Independent films, more commonly known as indie films, are films not made by mainstream production houses or movie studios. They are independent of the influences, authority, and control of the mainstream industry (Makuha, 2010).
The emergence of new and highly-advanced cameras in the market and the advancement of technology have spawned the growth of indie films. This allowed anyone to create his or her own film in accordance to his or her own style without the influences of mainstream movies, which indeed have good effects on the film industry, especially in the Philippines. These films became more noticed and more important and they have saved the slowly dying film industry (Makuha, 2010).
In the brief history of film, advances in technology have from time to time challenged and changed industry models. These advances have wrought their most significant changes on independent sectors of the movie business. In the glory days of the studio system, a parallel or serious rival to that system coming from the independent industry would be unthinkable; the cost and challenge of production and post-production was prohibitive, difficulties of promotion insurmountable. The Internet and many new digital distribution technologies are now starting to remove barriers for the makers and distributors of independent films (Landers, 2006).
The development of the 16mm camera and advances in sound technology made it possible, though still difficult, for individuals or small groups of filmmakers to make their vision clear – something rarely possible in the days of the Edison monopoly on technology, or the prohibitive cost of 35mm cameras and professional lighting setups. The challenges of film making were still large in number, but the development of an independent sector of the industry forced the majors to take notice, though the development of subsidiaries specifically tasked to take note of and distribute promising independent films failed to materialize. Independent film had a confined audience, generally limited to subcultures of underground or experimental film. (Such audiences were often primarily composed of fellow filmmakers – though it bears noting that in many cases, these self-selecting individuals were not those who would turn out to view a majority of the studio efforts.) (Tioseco, 2005)

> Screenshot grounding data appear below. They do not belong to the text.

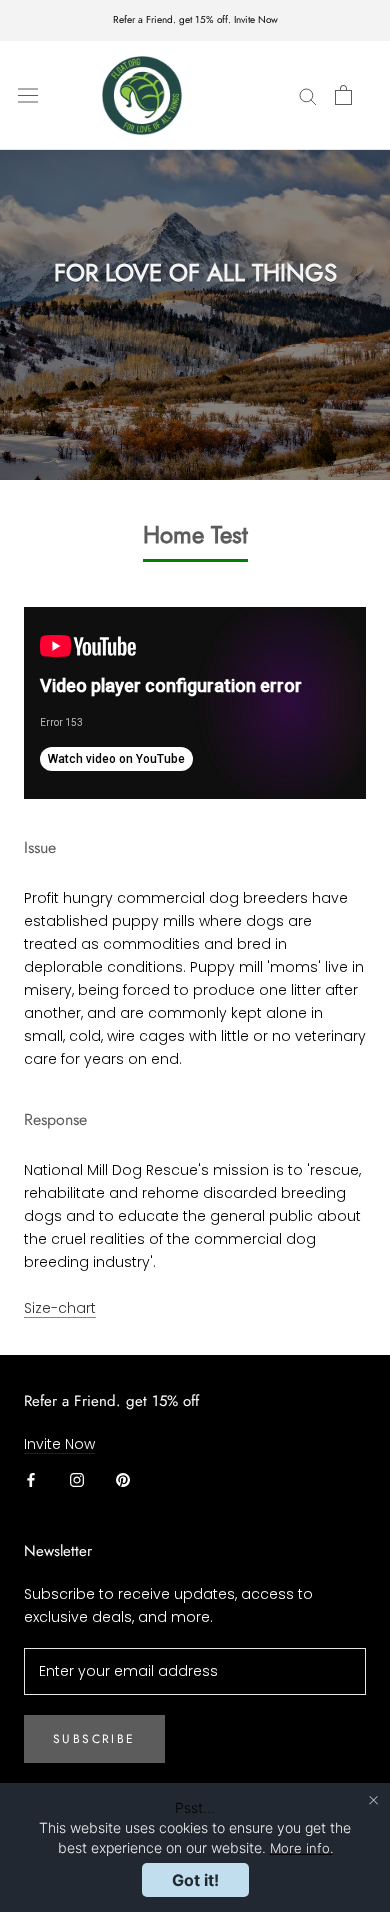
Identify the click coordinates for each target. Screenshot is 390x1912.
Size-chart (60, 1308)
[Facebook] (31, 1479)
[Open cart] (343, 95)
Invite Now (59, 1444)
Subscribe (94, 1739)
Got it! (195, 1880)
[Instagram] (77, 1479)
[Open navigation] (28, 95)
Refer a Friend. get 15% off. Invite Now (195, 19)
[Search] (308, 95)
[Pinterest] (123, 1479)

Within the last several decades, advances in digital cinema have furthered a similar and all the more powerful renaissance. High-resolution digital video offers an image quality that rivals that of film stock, while video camcorders, and relatively affordable professional-quality editing software capable of being run on inexpensive PCs have made the production and post-production process possible, reasonable and accessible for a substantial number of individuals. With the resulting increase in the number and quality of such films being made, a resulting cultural scene emerged alongside, but not quite outside, the mainstream (Landers, 2006).